I took a pass through an imaginary photo album in my head to see what my life might look like if I simply decided to give up on this God thing. Picturing myself standing there half-naked with glazed eyes, a beer in my left hand, my right arm slung across my best-friends girlfriend, quite honestly, I laughed aloud at my reflection in the window. However, I knew there was more to it than that.

After the realization of what life would be like if I simply renounced my faith, the very next breath was as if I were at the bottom of a lake, my feet tied to a concrete block, breathing through a coffee straw. You see, if I abort my faith, I am immediately burdened with the rigorous worldly standards of which must be abided by in order to achieve a happy temporal life. Only the goal of a happy life is not an attainable one. As Jefferson so honestly wrote, only the pursuit of happiness is offered. For if there is no God, there is no afterlife; if there is no after life, death places a limit on every joy.

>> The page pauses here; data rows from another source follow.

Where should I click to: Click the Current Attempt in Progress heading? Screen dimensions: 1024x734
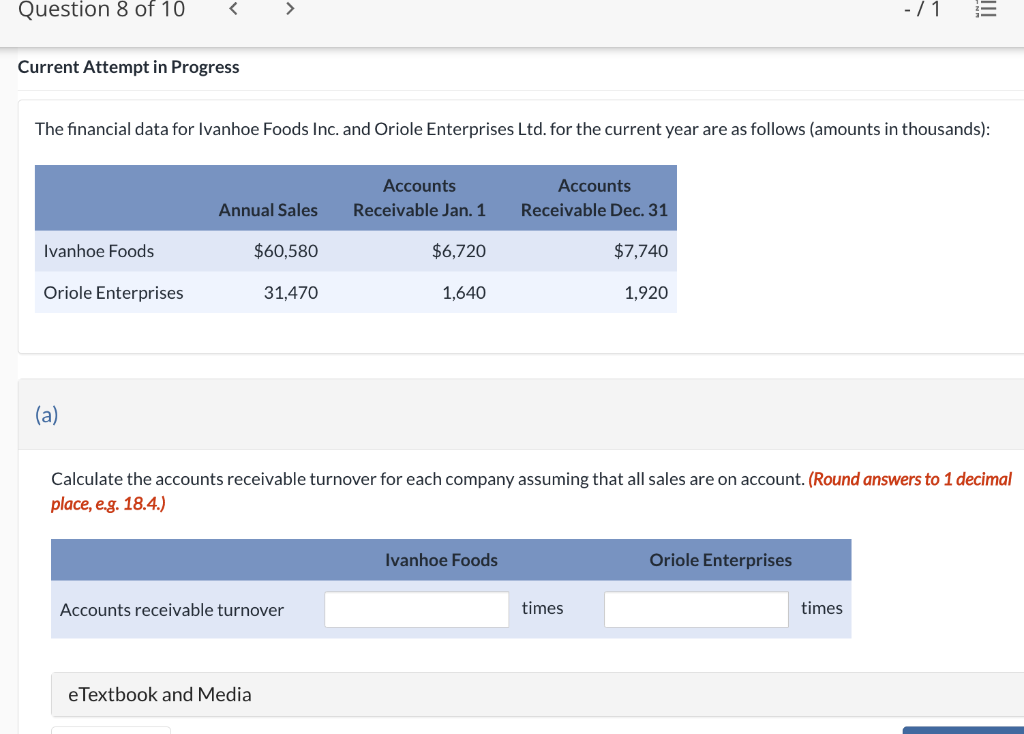click(x=128, y=67)

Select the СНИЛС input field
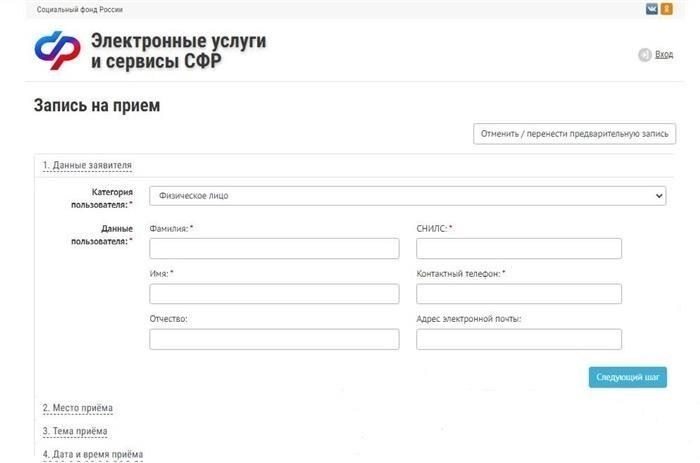tap(518, 249)
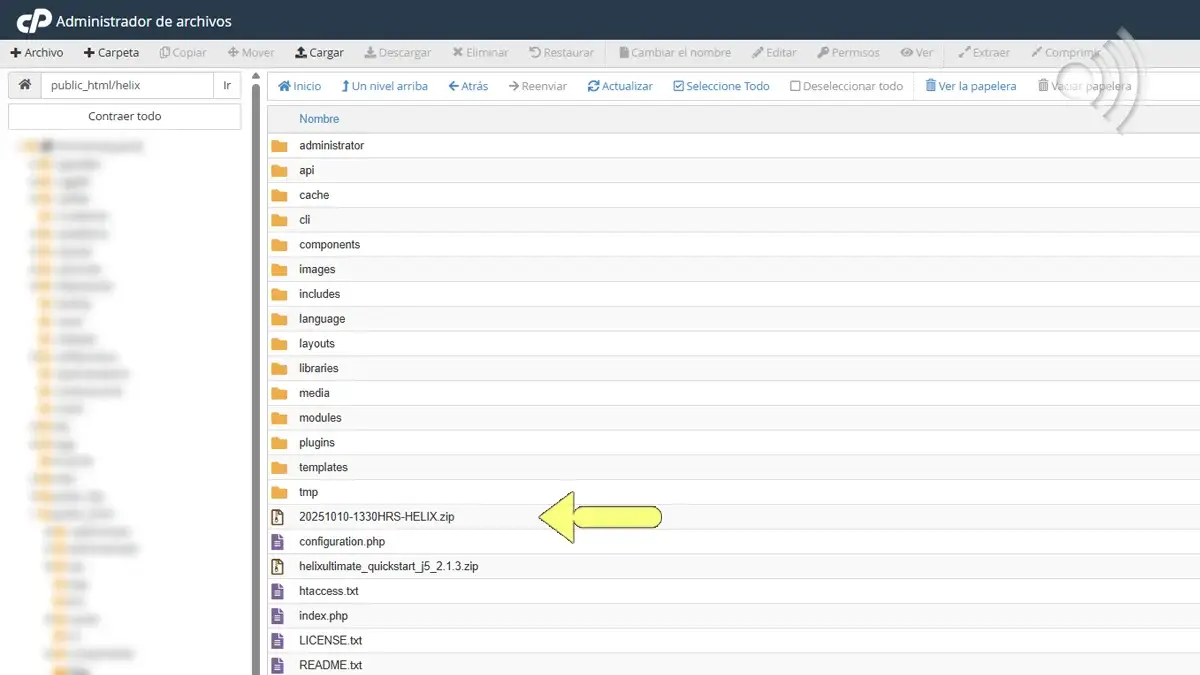Select helixultimate_quickstart_j5_2.1.3.zip archive icon
Screen dimensions: 1200x675
coord(279,567)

Furthermore, if I abort God, the only source of validation for myself will be that of humanity. This means I will have to join in on the battle to get to the top of the invisible socio-economic ladder, created by humanity, so that I may be accepted and better than the guy next to me. I will have no choice but to build up treasures on this earth, so that I may enjoy my life up until the millisecond before I die, at which time death will render all in vain. Also, if I have truly learned not to conform to the ways of this world, but to be transformed by the renewing of my mind, it is now impossible for me to betray my intellect and conform yet again to the illusions of reality.

Even if I betray my God, from the bottomless pits of my soul will be a shriek for something infinite, something that transcends the temporal world, and that something refers to God. In the words of Jean Paul Sartre," That God does not exist, I cannot deny, that my whole being cries out for a God I cannot forget."